Esplode autobomba a Mogadiscio. Almeno tredici i morti e quattordici i feriti.

Gianluca Chiusano

Mogadiscio – Un’autobomba è esplosa vicino all’hotel Weheliye, in una strada molto trafficata della capitale somala. Al momento si contano almeno tredici morti e più di una decina di feriti. Un portavoce del gruppo islamista Al Shabaab ha rivendicato l’attentato.

Qualche ora prima, sempre a Mogadiscio, la polizia ha sparato contro un minibus. Il conducente si era rifiutato di fermarsi al posto di blocco, tentando la fuga. Durante la sparatoria, il bus è esploso, ferendo due agenti e uccidendo l’autista.
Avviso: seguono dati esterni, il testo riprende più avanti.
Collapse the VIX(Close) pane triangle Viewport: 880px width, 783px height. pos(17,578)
Secondo le autorità locali alla guida vi era un militante di al Shabaab.

Il gruppo terroristico aveva precedentemente manifestato la propria contrarietà nei confronti del nuovo Presidente Mohamed Abdullahi, eletto il 16 Febbraio scorso. Da allora ha compiuto diversi attentati, il più grave dei quali ha provocato la morte di circa quaranta persone lo scorso 20 Febbraio.
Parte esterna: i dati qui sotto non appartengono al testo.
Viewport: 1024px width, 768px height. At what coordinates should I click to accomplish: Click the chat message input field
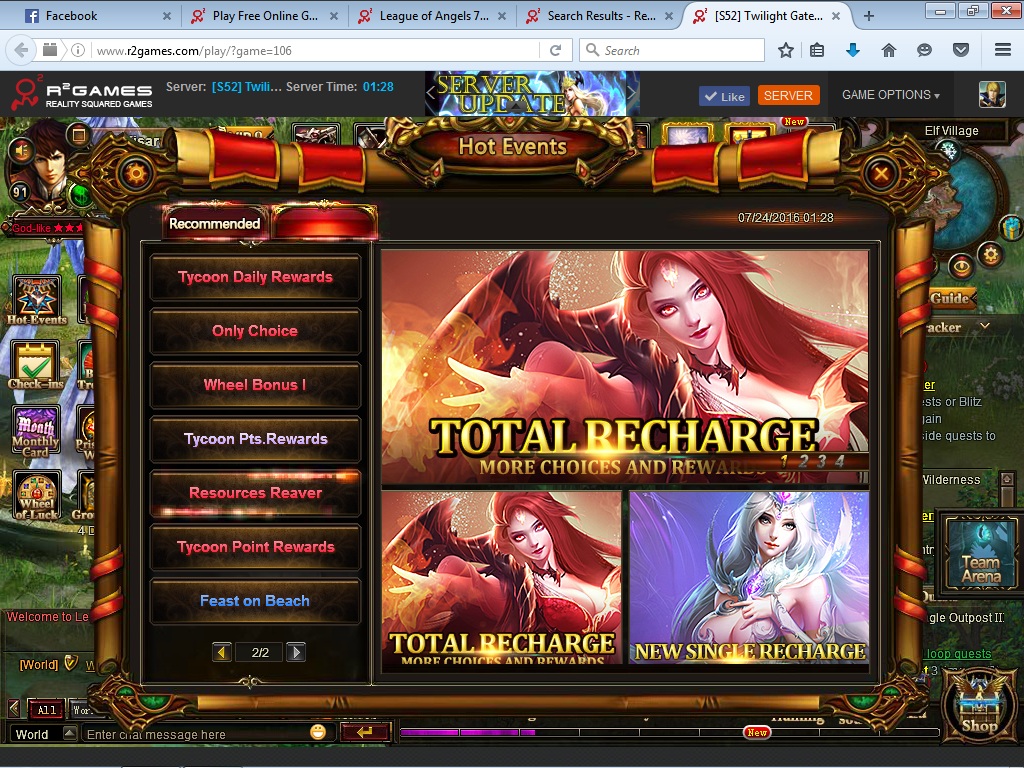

Negli ultimi anni, Al Shabaab ha perso gran parte del proprio territorio a seguito delle numerose operazioni condotte dalle truppe Unione Africana, supportate dalle Nazioni Unite.

Tuttavia, i terroristi continuano a costituire una minaccia per la Somalia. Jom Temin, ex funzionario del Dipartimento di Stato americano, sostiene che la loro pericolosità è dovuta al modus operandi adottato. La tattica consiste nel colpire il bersaglio designato per poi allontanarsi immediatamente.
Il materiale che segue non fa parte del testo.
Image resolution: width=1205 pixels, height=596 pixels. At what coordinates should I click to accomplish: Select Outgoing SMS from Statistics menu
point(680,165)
Secondo Greg Robin, membro dell’Istituto di Ricerca Sahan di Nairobi, dal 2015 sono aumentati gli attentati contro gli hotel, in quanto  frequentati da funzionari governativi. Gli obiettivi principali infatti sono soprattutto militari e politici, anche se spesso vengono coinvolti i civili, come affermato da Reuters.

Nei prossimi giorni, il Presidente degli Stati Uniti Donald Trump dovrà decidere se intensificare gli attacchi in alcune zone della Somalia. Le operazioni, realizzabili in un periodo di centottanta giorni, implicano la rimozione di alcune limitazioni al ricorso a raid aerei per colpire le persone sospettate di militare in Al Shabaab.